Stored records
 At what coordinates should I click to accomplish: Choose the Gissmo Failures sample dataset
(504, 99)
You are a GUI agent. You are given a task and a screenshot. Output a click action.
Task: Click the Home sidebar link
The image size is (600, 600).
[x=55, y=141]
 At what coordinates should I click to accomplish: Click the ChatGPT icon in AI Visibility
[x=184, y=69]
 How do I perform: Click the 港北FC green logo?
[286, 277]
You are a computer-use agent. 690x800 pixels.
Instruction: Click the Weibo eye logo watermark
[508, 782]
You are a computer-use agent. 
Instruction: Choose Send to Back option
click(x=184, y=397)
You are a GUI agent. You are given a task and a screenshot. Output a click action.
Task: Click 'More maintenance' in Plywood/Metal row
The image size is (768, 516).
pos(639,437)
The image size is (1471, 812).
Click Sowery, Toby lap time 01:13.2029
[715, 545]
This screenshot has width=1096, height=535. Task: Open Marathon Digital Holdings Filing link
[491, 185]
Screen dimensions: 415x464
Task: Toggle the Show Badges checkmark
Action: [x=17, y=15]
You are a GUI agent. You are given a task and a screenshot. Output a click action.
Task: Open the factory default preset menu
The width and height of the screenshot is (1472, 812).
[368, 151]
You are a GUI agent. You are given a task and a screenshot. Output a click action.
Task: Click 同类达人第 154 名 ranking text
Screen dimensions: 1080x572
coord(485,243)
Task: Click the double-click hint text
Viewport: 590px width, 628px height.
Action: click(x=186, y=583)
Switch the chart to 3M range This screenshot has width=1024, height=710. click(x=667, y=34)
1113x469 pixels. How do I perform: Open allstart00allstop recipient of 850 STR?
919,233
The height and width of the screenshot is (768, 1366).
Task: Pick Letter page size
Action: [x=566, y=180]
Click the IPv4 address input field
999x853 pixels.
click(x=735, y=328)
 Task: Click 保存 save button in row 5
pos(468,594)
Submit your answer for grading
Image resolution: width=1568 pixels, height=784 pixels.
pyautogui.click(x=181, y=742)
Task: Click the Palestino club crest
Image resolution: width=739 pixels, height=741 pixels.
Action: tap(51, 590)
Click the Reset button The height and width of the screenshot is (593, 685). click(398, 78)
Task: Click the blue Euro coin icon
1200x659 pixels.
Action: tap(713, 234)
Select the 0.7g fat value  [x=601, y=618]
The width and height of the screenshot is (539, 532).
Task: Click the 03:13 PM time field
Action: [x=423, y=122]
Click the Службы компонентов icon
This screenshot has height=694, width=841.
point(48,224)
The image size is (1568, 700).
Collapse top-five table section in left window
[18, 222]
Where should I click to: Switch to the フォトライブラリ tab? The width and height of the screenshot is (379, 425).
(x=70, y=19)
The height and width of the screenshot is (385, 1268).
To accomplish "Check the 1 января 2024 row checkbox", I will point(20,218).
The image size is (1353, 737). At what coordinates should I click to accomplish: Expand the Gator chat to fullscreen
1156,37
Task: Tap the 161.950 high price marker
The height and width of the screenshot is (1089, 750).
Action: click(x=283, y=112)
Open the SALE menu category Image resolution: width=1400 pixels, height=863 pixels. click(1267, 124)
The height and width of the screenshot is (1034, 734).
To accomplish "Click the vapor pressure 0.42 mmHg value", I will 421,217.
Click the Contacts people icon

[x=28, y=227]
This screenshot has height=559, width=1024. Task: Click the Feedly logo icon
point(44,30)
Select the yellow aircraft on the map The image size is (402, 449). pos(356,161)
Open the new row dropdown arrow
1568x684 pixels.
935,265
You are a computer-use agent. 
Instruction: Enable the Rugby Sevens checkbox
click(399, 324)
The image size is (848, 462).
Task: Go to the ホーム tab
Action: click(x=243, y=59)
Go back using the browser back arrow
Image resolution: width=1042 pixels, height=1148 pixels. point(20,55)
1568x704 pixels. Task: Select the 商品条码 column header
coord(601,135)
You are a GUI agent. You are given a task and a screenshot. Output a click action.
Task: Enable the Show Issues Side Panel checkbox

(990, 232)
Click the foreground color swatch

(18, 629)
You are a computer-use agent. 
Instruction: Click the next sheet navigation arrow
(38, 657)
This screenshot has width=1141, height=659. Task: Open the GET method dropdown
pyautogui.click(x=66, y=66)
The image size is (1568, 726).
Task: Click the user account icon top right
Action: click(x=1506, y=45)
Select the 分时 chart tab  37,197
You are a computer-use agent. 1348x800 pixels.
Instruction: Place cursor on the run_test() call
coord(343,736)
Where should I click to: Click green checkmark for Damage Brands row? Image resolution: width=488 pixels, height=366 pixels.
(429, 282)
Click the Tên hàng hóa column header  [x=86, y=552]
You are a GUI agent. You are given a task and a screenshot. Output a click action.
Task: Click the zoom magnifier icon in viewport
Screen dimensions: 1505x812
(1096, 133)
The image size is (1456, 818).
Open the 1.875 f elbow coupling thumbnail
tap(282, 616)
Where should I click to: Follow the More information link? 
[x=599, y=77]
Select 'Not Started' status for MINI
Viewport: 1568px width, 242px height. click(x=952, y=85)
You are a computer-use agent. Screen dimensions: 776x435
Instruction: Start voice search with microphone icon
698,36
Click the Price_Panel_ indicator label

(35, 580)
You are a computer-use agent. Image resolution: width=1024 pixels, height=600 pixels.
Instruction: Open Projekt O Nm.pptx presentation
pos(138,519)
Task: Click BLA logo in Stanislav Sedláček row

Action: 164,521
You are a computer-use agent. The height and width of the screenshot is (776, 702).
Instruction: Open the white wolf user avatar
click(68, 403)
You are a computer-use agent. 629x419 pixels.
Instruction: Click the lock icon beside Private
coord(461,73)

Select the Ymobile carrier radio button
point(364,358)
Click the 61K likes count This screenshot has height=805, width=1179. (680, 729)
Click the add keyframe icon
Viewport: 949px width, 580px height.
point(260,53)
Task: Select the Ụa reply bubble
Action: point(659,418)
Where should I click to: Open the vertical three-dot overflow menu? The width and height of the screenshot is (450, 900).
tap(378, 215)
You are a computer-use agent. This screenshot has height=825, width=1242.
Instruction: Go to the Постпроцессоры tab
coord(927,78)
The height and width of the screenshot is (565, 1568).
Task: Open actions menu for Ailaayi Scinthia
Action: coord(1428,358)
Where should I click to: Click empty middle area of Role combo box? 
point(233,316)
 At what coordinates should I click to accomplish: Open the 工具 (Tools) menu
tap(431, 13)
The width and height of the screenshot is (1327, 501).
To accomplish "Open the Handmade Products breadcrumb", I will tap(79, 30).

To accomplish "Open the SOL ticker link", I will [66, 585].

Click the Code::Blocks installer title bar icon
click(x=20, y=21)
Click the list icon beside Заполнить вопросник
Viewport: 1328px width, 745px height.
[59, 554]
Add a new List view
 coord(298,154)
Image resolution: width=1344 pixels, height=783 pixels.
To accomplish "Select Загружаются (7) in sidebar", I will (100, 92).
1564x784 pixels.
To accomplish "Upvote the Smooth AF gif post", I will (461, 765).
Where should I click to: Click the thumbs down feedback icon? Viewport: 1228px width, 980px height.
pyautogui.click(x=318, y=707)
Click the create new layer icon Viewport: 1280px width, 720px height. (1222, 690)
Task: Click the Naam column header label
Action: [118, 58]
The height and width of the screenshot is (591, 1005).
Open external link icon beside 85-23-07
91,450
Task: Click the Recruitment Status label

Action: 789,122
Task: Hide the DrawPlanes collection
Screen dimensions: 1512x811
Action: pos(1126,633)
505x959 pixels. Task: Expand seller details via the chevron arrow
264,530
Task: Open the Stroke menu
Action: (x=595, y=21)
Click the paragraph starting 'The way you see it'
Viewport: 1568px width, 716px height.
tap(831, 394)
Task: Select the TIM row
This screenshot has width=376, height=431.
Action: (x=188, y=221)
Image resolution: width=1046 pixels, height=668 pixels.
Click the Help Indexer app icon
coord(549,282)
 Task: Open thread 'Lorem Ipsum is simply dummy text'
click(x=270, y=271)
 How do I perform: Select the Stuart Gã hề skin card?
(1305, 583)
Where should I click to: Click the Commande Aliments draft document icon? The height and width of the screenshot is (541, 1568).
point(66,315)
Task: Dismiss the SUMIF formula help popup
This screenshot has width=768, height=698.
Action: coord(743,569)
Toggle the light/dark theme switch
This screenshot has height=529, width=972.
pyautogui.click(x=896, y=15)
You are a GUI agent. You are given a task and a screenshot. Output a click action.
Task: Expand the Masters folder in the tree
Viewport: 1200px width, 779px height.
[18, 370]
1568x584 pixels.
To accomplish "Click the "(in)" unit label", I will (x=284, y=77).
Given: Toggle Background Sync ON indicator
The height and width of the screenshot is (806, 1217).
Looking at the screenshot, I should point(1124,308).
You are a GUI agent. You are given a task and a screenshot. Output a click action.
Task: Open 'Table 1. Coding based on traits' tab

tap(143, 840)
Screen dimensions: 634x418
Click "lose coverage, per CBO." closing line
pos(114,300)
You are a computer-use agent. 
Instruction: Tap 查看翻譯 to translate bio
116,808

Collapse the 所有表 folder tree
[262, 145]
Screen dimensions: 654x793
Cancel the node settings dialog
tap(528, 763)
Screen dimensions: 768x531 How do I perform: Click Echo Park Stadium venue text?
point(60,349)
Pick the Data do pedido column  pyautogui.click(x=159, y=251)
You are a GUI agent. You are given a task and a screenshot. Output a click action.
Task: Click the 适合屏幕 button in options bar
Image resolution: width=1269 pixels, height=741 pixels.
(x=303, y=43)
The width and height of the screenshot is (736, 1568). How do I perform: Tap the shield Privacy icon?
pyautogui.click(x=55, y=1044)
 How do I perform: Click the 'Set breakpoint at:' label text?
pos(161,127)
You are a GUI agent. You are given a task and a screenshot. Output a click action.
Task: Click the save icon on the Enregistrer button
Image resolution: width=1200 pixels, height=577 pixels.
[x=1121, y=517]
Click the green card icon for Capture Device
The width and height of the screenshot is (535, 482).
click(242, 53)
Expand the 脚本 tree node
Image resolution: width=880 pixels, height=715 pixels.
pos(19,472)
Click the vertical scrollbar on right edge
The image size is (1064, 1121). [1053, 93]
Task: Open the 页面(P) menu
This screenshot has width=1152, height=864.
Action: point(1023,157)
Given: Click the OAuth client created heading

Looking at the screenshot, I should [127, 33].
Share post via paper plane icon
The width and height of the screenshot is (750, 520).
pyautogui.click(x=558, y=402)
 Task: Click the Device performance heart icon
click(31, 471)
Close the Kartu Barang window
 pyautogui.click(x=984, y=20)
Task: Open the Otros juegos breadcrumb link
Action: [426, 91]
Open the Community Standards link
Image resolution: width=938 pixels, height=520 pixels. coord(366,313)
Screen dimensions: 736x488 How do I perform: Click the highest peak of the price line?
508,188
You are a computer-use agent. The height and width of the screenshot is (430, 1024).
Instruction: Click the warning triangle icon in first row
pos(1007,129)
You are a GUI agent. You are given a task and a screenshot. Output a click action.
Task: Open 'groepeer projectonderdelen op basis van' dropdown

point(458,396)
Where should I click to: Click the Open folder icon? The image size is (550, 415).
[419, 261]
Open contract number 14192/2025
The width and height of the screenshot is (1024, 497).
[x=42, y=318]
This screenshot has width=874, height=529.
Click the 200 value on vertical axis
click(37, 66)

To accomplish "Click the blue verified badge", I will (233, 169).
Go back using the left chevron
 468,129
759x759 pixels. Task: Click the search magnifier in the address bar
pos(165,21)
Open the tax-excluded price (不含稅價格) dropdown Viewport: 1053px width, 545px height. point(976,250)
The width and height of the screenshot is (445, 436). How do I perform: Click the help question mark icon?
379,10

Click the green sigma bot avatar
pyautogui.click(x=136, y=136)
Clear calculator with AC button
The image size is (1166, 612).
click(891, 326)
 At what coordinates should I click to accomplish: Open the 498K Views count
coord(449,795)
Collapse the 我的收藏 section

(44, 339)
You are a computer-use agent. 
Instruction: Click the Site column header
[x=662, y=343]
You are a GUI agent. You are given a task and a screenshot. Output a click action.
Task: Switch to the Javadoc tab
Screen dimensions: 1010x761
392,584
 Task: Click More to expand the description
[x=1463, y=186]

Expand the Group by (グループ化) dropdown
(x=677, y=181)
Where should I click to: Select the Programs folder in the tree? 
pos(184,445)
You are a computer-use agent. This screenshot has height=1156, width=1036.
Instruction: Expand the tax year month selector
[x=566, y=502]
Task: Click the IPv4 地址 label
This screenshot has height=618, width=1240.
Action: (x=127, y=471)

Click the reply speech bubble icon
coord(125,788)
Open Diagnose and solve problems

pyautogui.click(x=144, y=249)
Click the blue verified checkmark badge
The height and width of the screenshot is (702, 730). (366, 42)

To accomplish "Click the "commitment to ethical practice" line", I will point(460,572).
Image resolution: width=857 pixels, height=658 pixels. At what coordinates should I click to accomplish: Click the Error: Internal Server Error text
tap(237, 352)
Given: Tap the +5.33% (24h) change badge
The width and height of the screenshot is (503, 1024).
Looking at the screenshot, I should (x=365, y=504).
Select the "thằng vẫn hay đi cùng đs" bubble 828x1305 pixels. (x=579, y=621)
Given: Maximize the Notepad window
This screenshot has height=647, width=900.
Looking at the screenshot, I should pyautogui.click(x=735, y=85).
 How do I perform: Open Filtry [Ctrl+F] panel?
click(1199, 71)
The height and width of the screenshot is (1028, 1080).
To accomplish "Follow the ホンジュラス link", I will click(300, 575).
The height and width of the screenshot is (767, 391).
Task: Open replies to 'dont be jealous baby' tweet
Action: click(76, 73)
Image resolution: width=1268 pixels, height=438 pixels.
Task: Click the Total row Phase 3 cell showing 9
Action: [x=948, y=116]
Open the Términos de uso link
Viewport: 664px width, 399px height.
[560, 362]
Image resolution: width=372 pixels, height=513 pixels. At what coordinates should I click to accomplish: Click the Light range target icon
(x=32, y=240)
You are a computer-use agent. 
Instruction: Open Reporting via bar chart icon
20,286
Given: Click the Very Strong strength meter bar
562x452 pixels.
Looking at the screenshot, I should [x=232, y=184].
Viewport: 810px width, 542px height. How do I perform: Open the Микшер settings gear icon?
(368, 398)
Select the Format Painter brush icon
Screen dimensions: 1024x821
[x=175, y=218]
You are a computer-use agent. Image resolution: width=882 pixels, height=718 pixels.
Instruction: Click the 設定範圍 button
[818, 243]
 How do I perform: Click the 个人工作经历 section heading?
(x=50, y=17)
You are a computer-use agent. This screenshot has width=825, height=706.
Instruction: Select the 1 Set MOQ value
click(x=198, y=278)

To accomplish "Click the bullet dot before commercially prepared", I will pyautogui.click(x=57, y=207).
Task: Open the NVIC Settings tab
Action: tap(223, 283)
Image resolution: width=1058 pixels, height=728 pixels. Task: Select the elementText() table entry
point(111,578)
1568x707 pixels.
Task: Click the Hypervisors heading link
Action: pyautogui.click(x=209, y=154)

◆ Your instructions:
Whenever a line above contains "sidebar", copy that line.

◆ Task answer:
Task: Click the Home sidebar link
To accomplish "Select Загружаются (7) in sidebar", I will (100, 92).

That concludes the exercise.